Purposes of Disovery
Discovery serves several purposes in divorce litigation. On a basic, straightforward level, it serves to inform counsel and the client about factual information necessary to evaluate the case, such as the nature of the income and assets of the other spouse. Secondly, discovery is a trail preparation tool, used, for example, to identify lay witnesses, independent expert witnesses, and controlled expert witnesses together with the nature of their testimony.
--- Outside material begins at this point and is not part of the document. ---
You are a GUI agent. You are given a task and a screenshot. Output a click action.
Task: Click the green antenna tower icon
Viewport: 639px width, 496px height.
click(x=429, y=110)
Discovery in divorce litigation also can be useful on a third level. Divorce often is an emotional and very personal process, unlike some other forms of litigation. Discovery can be properly used to bring pressure on a party to settle either the entire litigation or a portion thereof, and it can also be abused to harass a party to settle the litigation. By way of example (and the examples are limited only by the imagination), deposition subpoenas (or the prospect that they will be issued and served) directed to other members of the family (parents, brothers and sisters, etc.) or the employers, supervisors, business colleagues, customers, etc., may serve to provide useful information and also may be considered as harassment by the party on the receiving end of the subpoenas. Based on the facts in the case, at times such subpoenas will clearly be proper, and at times such subpoenas will clearly be abusive. Many times, such subpoenas will be neither clearly proper nor clearly abusive and will fall into that gray area familiar to practicing divorce lawyers.